● Set exercise:
Replace "switch" with "slider" throughout the listing below, and reproduce everything else in the listing unchanged.
>>>
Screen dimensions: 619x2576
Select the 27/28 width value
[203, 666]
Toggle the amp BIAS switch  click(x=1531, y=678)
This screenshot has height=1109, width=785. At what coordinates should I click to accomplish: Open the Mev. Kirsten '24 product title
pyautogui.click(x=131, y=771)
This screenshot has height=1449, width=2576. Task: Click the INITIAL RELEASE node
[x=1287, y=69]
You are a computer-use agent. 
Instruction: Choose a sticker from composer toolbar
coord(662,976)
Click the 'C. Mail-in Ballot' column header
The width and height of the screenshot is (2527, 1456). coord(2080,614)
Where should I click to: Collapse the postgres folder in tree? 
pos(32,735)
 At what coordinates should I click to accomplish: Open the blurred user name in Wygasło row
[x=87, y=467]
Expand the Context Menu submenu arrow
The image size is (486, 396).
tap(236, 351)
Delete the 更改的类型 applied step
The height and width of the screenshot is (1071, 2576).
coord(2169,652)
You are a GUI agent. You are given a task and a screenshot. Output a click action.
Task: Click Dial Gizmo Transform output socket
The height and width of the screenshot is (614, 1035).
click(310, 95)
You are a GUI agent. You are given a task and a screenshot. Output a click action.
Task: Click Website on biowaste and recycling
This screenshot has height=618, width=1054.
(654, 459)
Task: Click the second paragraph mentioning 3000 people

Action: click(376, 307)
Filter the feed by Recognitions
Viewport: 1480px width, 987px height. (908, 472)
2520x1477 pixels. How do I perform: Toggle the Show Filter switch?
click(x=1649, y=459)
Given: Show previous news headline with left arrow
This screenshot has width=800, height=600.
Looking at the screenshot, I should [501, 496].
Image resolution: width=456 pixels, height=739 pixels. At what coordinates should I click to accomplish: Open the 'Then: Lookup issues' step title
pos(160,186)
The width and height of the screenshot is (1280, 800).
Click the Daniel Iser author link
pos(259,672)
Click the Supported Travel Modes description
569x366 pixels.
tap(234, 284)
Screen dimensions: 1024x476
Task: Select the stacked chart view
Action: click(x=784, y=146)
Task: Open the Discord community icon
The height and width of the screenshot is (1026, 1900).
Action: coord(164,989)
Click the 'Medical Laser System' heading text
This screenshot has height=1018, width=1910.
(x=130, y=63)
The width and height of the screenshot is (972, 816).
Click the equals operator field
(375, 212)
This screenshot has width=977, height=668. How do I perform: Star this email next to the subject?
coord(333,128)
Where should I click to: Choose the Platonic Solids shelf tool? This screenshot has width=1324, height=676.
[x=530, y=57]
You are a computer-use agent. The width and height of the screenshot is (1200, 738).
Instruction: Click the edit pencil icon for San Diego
<<<
● Exercise output:
Screen dimensions: 619x2576
Select the 27/28 width value
[203, 666]
Toggle the amp BIAS slider  click(x=1531, y=678)
This screenshot has height=1109, width=785. At what coordinates should I click to accomplish: Open the Mev. Kirsten '24 product title
pyautogui.click(x=131, y=771)
This screenshot has height=1449, width=2576. Task: Click the INITIAL RELEASE node
[x=1287, y=69]
You are a computer-use agent. 
Instruction: Choose a sticker from composer toolbar
coord(662,976)
Click the 'C. Mail-in Ballot' column header
The width and height of the screenshot is (2527, 1456). coord(2080,614)
Where should I click to: Collapse the postgres folder in tree? 
pos(32,735)
 At what coordinates should I click to accomplish: Open the blurred user name in Wygasło row
[x=87, y=467]
Expand the Context Menu submenu arrow
The image size is (486, 396).
tap(236, 351)
Delete the 更改的类型 applied step
The height and width of the screenshot is (1071, 2576).
coord(2169,652)
You are a GUI agent. You are given a task and a screenshot. Output a click action.
Task: Click Dial Gizmo Transform output socket
The height and width of the screenshot is (614, 1035).
click(310, 95)
You are a GUI agent. You are given a task and a screenshot. Output a click action.
Task: Click Website on biowaste and recycling
This screenshot has height=618, width=1054.
(654, 459)
Task: Click the second paragraph mentioning 3000 people

Action: click(376, 307)
Filter the feed by Recognitions
Viewport: 1480px width, 987px height. (908, 472)
2520x1477 pixels. How do I perform: Toggle the Show Filter slider?
click(x=1649, y=459)
Given: Show previous news headline with left arrow
This screenshot has width=800, height=600.
Looking at the screenshot, I should [501, 496].
Image resolution: width=456 pixels, height=739 pixels. At what coordinates should I click to accomplish: Open the 'Then: Lookup issues' step title
pos(160,186)
The width and height of the screenshot is (1280, 800).
Click the Daniel Iser author link
pos(259,672)
Click the Supported Travel Modes description
569x366 pixels.
tap(234, 284)
Screen dimensions: 1024x476
Task: Select the stacked chart view
Action: click(x=784, y=146)
Task: Open the Discord community icon
The height and width of the screenshot is (1026, 1900).
Action: coord(164,989)
Click the 'Medical Laser System' heading text
This screenshot has height=1018, width=1910.
(x=130, y=63)
The width and height of the screenshot is (972, 816).
Click the equals operator field
(375, 212)
This screenshot has width=977, height=668. How do I perform: Star this email next to the subject?
coord(333,128)
Where should I click to: Choose the Platonic Solids shelf tool? This screenshot has width=1324, height=676.
[x=530, y=57]
You are a computer-use agent. The width and height of the screenshot is (1200, 738).
Instruction: Click the edit pencil icon for San Diego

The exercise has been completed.